Having no children of her own, Mrs. Hart was interested in all children. She taught the primary class in Sunday school for so many years that in many cases she taught the children of her earlier pupils. She always took a keen personal interest in the after lives of all her pupils and was always especially pleased when they wrote to her or came to see her.
For years Mrs. Hart took it upon herself to go to the church before any services Sunday or week day and see that all the books were in their proper places and do any last dusting that might be needed. Unless she was out of town she was always in her per at every church service. She frequently said, "I always ask myself, what kind of church would my church be, if every member were just like me?" So much was she a part of the church life that the remark was frequently made, "If Mrs. Hart ever leaves, the church will die." She herself scoffed at such an idea, and nothing pleased her more in her visits back here than to find that others had taken her place and the church work was still going on without her.
After Mr. Hart’s death in December, 1919, Mrs. Hart filled her house with school girls who she loved and mothered. Each year she was sure she had the nicest bunch of girls in town, and she often said how much she enjoyed watching them gather about the long table at night with their books.
For ten years Mrs. Hart’s mother-less niece, Carrie Gotham, lived with her. On July 10, 1931, Mrs. Hart gave up he home in Neillsville and went to Blissfield, Mich., to live with Carrie, now Mrs. Harry Knight, who had always been like a daughter to her.
In 1932 and 1934 Mrs.
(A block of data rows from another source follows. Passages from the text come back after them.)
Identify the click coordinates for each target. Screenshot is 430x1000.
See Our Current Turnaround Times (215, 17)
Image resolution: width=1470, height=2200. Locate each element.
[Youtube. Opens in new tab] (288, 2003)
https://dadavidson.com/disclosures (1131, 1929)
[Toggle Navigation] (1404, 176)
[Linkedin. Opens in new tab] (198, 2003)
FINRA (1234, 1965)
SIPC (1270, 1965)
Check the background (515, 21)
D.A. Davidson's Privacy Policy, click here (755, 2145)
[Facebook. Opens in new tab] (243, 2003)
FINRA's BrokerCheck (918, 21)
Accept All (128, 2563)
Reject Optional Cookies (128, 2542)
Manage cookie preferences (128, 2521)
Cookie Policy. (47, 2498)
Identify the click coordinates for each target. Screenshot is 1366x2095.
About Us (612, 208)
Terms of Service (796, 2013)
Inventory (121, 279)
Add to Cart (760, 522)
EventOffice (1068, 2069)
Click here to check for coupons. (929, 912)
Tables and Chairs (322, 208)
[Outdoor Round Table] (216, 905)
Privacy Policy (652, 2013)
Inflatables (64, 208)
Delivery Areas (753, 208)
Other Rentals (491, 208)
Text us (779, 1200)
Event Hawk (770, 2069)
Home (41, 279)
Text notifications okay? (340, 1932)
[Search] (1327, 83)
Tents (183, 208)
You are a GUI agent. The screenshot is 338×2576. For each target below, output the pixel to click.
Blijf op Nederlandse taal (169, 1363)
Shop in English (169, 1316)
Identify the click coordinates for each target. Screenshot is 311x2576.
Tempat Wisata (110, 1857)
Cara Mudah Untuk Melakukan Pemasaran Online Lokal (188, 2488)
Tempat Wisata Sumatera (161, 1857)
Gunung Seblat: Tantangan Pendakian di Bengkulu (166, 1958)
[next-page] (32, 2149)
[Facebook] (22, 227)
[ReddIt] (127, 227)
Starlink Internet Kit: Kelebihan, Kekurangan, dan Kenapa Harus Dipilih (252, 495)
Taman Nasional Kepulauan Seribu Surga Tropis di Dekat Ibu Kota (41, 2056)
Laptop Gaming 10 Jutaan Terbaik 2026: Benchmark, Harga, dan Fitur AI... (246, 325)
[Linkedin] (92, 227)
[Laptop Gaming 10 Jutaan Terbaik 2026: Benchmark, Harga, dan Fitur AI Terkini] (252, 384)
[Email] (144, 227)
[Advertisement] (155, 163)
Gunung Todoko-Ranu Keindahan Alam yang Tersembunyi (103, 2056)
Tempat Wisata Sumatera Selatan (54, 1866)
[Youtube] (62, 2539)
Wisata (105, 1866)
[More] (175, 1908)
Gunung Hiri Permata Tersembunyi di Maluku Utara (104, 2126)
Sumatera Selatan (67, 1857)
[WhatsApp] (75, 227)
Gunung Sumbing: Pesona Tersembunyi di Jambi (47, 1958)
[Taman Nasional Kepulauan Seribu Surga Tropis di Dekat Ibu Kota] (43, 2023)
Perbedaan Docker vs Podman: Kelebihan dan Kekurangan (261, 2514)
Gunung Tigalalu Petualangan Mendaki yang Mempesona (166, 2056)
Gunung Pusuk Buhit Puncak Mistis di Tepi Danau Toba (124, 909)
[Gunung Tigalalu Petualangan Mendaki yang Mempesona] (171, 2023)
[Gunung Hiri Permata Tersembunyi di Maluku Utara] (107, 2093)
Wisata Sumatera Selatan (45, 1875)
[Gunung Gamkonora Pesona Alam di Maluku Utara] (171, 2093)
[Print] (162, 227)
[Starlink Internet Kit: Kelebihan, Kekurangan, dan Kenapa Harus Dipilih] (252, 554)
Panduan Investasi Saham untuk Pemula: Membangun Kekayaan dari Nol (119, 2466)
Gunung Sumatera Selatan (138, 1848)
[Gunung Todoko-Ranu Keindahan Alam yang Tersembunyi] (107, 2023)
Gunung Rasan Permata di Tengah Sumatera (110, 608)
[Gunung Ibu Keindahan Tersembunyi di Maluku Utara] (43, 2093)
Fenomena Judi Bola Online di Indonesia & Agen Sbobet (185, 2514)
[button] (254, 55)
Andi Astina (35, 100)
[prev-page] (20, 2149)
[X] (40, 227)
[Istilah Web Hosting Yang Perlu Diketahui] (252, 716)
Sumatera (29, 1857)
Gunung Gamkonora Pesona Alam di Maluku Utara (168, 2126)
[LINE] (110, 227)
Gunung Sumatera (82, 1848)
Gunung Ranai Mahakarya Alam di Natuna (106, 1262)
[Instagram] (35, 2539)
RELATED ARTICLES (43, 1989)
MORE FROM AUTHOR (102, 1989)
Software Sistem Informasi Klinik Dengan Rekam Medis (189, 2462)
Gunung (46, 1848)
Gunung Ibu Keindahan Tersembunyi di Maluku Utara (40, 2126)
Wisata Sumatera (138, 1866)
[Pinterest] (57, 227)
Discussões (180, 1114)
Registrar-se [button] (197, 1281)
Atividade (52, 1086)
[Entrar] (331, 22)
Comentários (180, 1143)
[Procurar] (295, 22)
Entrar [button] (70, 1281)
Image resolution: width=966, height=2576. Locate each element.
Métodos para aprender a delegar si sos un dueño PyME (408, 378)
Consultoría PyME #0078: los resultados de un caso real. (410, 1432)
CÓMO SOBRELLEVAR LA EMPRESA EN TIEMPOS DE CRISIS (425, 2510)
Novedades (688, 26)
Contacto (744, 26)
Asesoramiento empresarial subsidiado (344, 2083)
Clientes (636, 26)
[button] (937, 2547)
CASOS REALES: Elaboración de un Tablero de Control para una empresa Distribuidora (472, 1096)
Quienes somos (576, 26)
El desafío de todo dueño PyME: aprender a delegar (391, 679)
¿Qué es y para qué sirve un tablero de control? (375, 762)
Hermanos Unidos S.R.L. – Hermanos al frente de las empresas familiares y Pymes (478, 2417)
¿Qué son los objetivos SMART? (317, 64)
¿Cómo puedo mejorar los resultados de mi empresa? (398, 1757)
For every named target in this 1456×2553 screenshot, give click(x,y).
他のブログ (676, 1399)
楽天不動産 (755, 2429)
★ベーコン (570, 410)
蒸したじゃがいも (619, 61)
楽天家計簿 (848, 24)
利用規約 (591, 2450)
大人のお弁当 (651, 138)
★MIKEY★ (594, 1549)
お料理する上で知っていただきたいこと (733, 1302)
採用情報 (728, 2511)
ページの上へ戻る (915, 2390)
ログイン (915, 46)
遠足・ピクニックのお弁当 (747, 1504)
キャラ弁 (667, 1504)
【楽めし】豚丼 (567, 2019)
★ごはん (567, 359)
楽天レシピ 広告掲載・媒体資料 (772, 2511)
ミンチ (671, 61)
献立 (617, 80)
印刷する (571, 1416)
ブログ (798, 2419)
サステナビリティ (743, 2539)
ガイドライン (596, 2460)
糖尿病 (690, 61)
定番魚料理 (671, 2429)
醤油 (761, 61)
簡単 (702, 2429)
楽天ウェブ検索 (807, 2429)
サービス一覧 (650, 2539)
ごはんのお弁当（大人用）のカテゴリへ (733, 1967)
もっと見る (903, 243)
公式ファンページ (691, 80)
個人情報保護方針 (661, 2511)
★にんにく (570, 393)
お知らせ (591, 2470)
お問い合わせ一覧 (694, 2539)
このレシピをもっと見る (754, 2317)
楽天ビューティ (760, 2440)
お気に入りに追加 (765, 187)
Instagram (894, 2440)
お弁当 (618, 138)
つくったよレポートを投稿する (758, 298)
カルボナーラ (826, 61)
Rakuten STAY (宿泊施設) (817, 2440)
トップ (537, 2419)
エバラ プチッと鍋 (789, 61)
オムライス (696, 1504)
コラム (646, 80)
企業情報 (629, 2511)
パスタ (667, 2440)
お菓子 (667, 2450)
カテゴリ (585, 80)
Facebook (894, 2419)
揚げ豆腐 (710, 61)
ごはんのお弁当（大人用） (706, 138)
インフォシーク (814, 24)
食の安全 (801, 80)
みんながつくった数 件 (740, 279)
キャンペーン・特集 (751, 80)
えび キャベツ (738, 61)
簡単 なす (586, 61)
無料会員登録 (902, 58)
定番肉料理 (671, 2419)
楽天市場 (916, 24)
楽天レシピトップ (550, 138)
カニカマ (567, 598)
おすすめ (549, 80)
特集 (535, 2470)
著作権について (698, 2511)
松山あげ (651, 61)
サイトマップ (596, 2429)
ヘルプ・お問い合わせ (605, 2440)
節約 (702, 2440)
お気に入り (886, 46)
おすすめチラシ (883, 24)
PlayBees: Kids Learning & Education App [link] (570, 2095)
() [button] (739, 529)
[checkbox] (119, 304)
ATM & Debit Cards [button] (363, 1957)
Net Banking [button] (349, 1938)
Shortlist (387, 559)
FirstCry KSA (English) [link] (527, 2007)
Hart came back to the old home town to spend most of the summer and was happy in seeing again her old friends and sitting in her pew at church.
During most of her life, Mrs. Hart enjoyed exceptionally good health. During the past winger she did not have a cold and did not miss a Sunday at church. About a week before her death she seemed to have a cold, but she insisted it was nothing and she would soon be over it. On Sunday she stayed home from church and in the afternoon consented to calling a doctor. The doctor said her lungs were badly congested and she had better stay in bed which she did on Monday. She insisted she did not have an ache or a pain, but she coughed badly. Sometime early Tuesday morning she passed peacefully away in her sleep. Mr. and Mrs. Harry Knight bought the body to Neillsville to be placed beside that of Mr. Hart. The funeral was held on Thursday afternoon at the Congregational Church, conducted by her pastor, Rev. G. W. Longenecker.
Besides her niece, Mrs. Harry Knight, Mrs. Hart leaves a brother, J. H. Caswell, a nephew, William Caswell, a niece, Mrs. Florence Richmond, all of Cleveland, O., a niece, Miss Edith Caswell of Detroit, Mich.; a nephew, Bert Hart of Cortland, Calif.; a great nephew and niece, and three great-great nieces.